Friday, December 08, 2006

A máquina de secar as mãos

Já lhe tinham dito que andava triste. Os sorrisos aconteciam mas tinham a névoa dos olhos a acompanhá-los e assim pareciam dias de inverno: cinzentos e frios.

Naquela manhã, como nas anteriores, assolou uma tristeza mal o acordar lhe fixou o olhar no tecto. Enroscou-se debaixo do edredon quente e sentiu vontade de continuar ali, protegida do frio e do resto.

Contrariou-se e partiu para mais um dia cheio de rotinas inesperadas. Bica tomada à pressa, fazendo companhia a um sonho, ao balcão do café com nome de cidade italiana. Desde Novembro que todos os dias comia um sonho de manhã como se ao mastigar a suave massa frita conseguisse dirigir todas as outras suas vontades.

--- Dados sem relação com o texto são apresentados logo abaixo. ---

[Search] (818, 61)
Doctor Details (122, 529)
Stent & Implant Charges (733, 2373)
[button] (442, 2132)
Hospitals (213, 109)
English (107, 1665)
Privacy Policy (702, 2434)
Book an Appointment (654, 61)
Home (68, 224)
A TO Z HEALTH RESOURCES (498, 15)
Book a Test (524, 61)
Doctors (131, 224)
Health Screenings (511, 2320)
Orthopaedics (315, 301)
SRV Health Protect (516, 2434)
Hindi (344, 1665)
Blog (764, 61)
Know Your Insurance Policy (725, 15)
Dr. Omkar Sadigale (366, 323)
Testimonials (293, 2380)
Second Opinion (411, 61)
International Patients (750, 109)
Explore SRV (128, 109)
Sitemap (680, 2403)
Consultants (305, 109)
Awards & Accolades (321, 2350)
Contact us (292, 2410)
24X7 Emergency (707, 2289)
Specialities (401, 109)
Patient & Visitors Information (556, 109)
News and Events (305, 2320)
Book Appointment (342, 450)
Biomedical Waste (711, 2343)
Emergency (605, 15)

Não gostava de fazer planos, aprendeu a viver o dia à dia, sem esperar nada de especial da vida nem das pessoas. Escondia-se na piada das pequenas coisas, fingido surpreender-se e aprendeu a caminhar e a falar suavemente, dando-lhe um ar de distanciamento e de resistência.

O carro lá pegou, o rádio lá tocou, o isqueiro lá se perdeu e ela lá foi para um quarto andar de um prédio da 'city' onde um grande gabinete e um grande monte de papeis e de responsabilidades a esperavam.

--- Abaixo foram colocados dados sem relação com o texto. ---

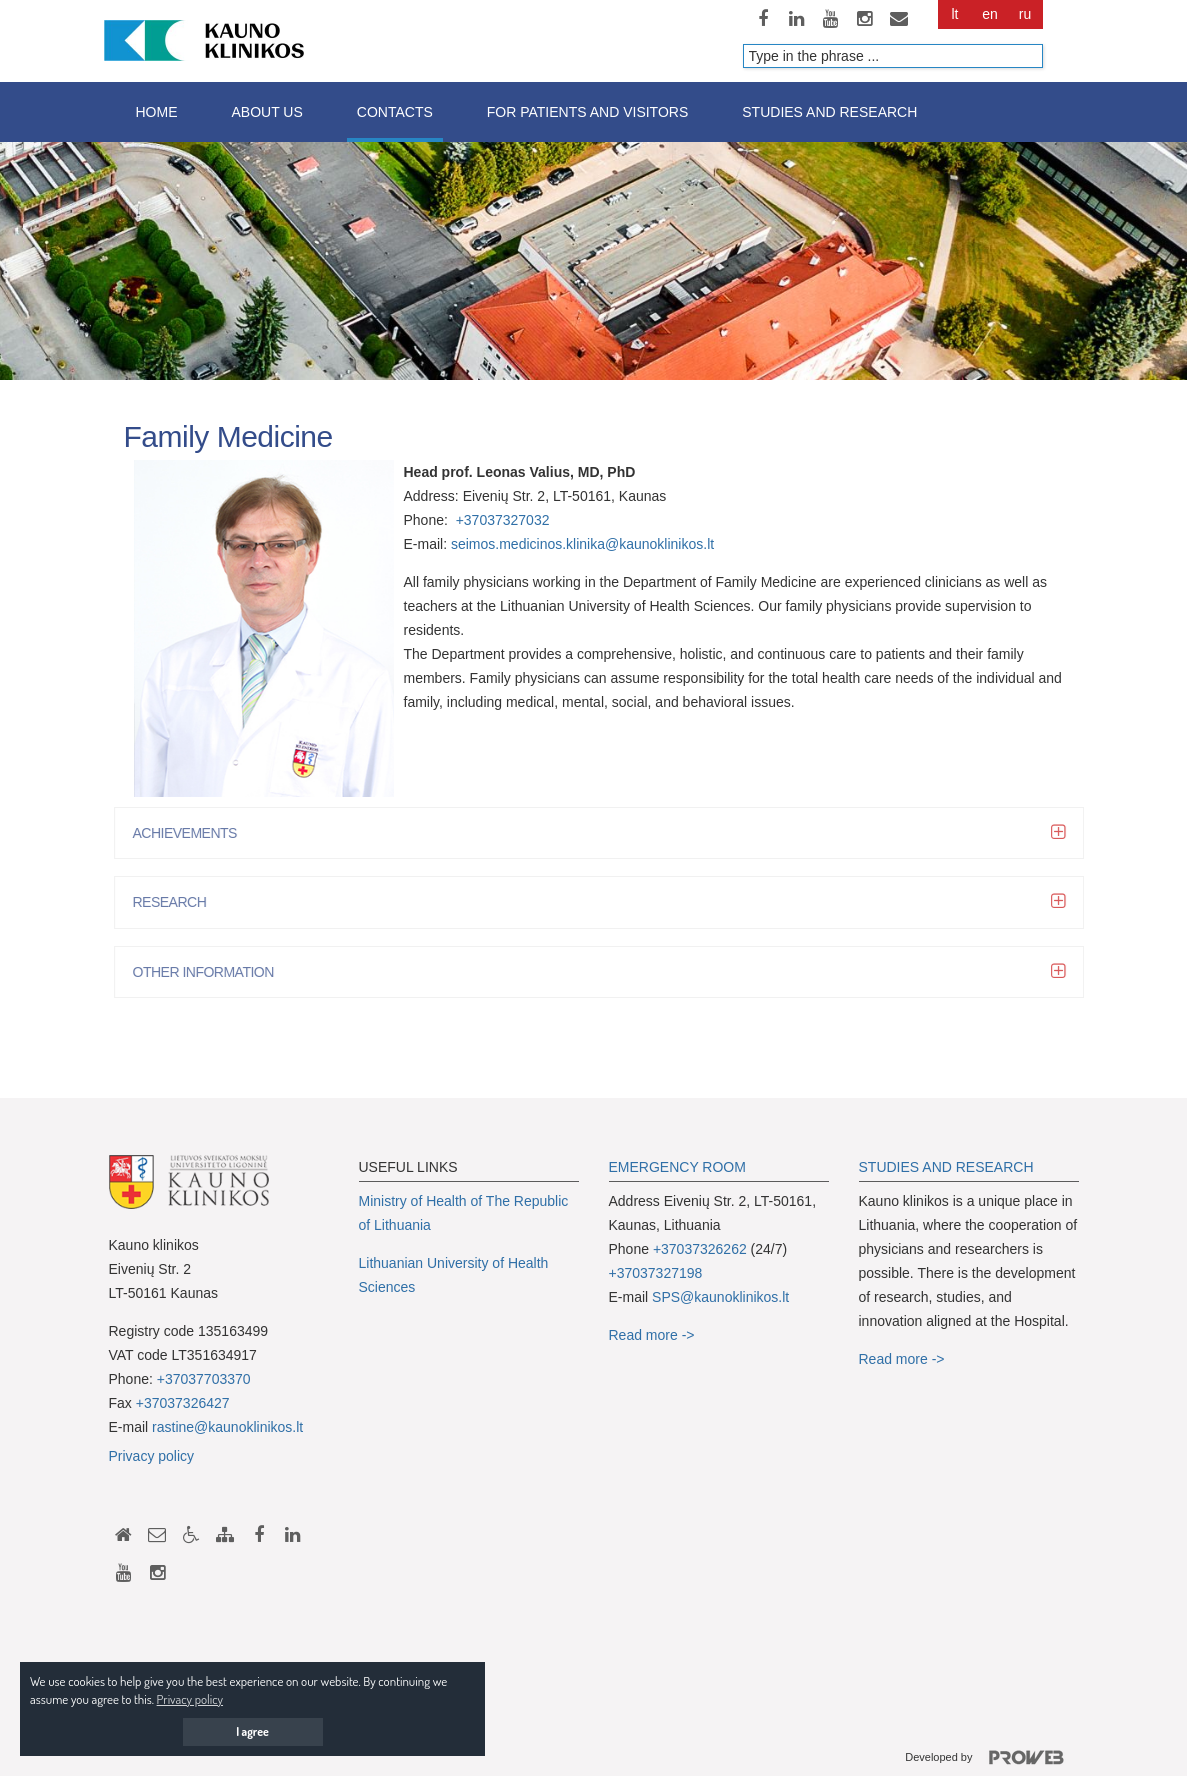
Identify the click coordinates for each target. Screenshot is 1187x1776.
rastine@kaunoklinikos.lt (227, 1427)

Hoje que tinha querido ir tratar de arranjar quem lhe podasse as árvores, que queria ter ido acender a lareira e brincar com os cães. Hoje que lhe apetecia enrolar-se na cama com alguém, que lhe apetecia fugir mais cedo para perto do mar, não a deixavam. A agenda andava atrás dela nas mãos da secretária: é às s 11 horas ali..às 15 acolá, mas ainda tem que passar cá..no final do dia. Que merda, pensou!

Almoçou à pressa e não gostou do que ouviu. As lágrimas ainda assolaram na garganta mas foram engolidas com o pato e com o arroz. Molhou-se porque não usa chapéu de chuva, aturou 10 pessoas as masturbarem-se a uma mesa de reuniões e voltou a molhar-se a caminho da Mexicana.

Era o final de um dia extenuante mas ainda conseguiu questionar-se porque os bolos estavam num balcão e a máquina de café no balcão em frente. Sem fome, pediu uma miniatura só para observar os movimentos do empregado de mesa.

Olhou para o ambiente, achou tudo feio, incluindo a horrorosa da empregada da caixa e foi ao w.c. Cansada, sabia que aquela hora só conseguia concentrar-se em pormenores. Reparou no lavatório, em inox, num modelo avantgard oposto ao estilo e clientes do café: só mamutes! Gostou das despropositadas decorações de Natal e ainda concluiu que se houvesse ali um sofá era capaz de fumar um cigarro!

Mas o desencanto completo do dia estava ali a dois segundos quando o olhar rodou com as mãos molhadas, procurando as toalhas e encontrou o secador das mãos.

Detestava secadores de mãos, o barulho absurdo, o calor exagerado e aquela posição de mãos que parece que esperam as algemas. O desespero subiu tão alto que concentrou todos desencantos das últimas horas.

Saiu, pensando no poder dos pormenores. Suspirou: a leoa da savana agora queria mesmo ser só de peluche e encontrar uma almofada.

2 comments:

Lúcio Ferro said...

Interessante, Lua.

Essa Leona realmente parece um cadinho... cansada de o ser. Ou se calhar é apenas cansaço físico, fiquei com a ideia de ser uma pesssoa que sabe muito bem o que quer.


Gostei ;)

PS- Tem graça, também costumo frequentar a Mexicana. Não todos os dias, mas quando tenho tempo, de manhã, na esplanada a ler o jornal e a tomar café. Se calhar já me cruzei com a Leona, lol!

Beijos

Ligada à Terra said...

Olá, Lobo!
É dificil conhecer a Leona :-) mas eu vou-lhe perguntar se costuma ir de manhã à Mexicana.Julgo que não pq ela mora noutro bairro de Lisboa.